Cadere nel tranello sarebbe però un grave errore. Innanzitutto perché da questa tregua sarebbe proprio Israele a trarre il maggior vantaggio, perché i rastrellamenti indiscriminati e le violenze dell’esercito con la stella di David sono la dimostiazione evidente della situazione di imbarazzo di Tel Aviv. Il governo di Sharon non sarebbe infatti più in grado di sostenere a lungo una situazione di guerra aperta e la progressiva generale condanna dell’opinione pubblica mondiale. Oggi Israele sta cercando di mostrarsi disponibile ad una pace solo perché ha capito che non può vincere senza operare un massacro indiscriminato e sa che oggi non esistono le condizioni per questa “soluzione finale”, ma sa altrettanto bene che qualsiasi patto può essere tradito, a maggior ragione se non esistesse più la minaccia irachena.

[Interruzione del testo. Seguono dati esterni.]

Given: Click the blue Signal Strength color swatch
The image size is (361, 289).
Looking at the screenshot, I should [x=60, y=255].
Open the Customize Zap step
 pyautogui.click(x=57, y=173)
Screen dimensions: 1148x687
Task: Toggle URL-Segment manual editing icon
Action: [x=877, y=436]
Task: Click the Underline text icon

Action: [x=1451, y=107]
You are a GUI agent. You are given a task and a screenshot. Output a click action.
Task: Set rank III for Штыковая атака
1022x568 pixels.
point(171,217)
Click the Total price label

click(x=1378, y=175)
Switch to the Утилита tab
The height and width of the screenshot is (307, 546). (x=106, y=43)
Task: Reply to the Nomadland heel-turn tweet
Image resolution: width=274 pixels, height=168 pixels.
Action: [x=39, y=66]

Un altro buon motivo per non accedere alle mediazioni americane è poi quello morale. Non si possono barattare le sofferenze e la libertà di un popolo con quelle di un altro popolo, oltretutto fratello.
L’Iraq rappresenta però un bastione per la libertà di tutta la regione e forse per le speranze di tutto il mondo. Caduto il governo di Saddam Hussein e sostituito, come è nei piani atlantici, con un governo fantoccio sarà più semplice poi per gli atlantici ( e per il loro sceriffi israeliani) prendere in mano il controllo effettivo della regione.
La strategia di Washington è ormai chiarissima: da una parte le proposte concilianti di Cheney, dall’altra le minacce atomiche. Per questo motivo consideriamo un errore anche organizzare manifestazioni per la Palestina che non siano anche di sostegno all’Iraq. Scindere il problema condanna gli iracheni ed alla lunga anche gli stessi palestinesi. Ancor di più condanniamo quelle generiche e qualunquiste manifestazioni per la pace, magari fatte insieme all’invasore israeliano, che possono diventare un involontario (o volontarissimo) sostegno alla politica atlantica “contro il terrorismo”.
Questa sinistra, rappresentata anche dal sindaco di Roma, Veltroni, troppo vicino ad Israele, deve scegliere: o con i palestinesi, gli iracheni e tutti i popoli che lottano per la loro libertà (purtroppo ancora mancano gli italiani) oppure con la pax atlantica.
D’altra parte già una volta i comunisti (mamma Urss e con lei tutti i satelliti, Pci compreso) scelsero Yalta ed il riconoscimento di Israele. Il tardivo abbraccio alla causa palestinese ha sempre saputo di sciacallaggio e gli ultimi sviluppi stanno a dimostrarlo.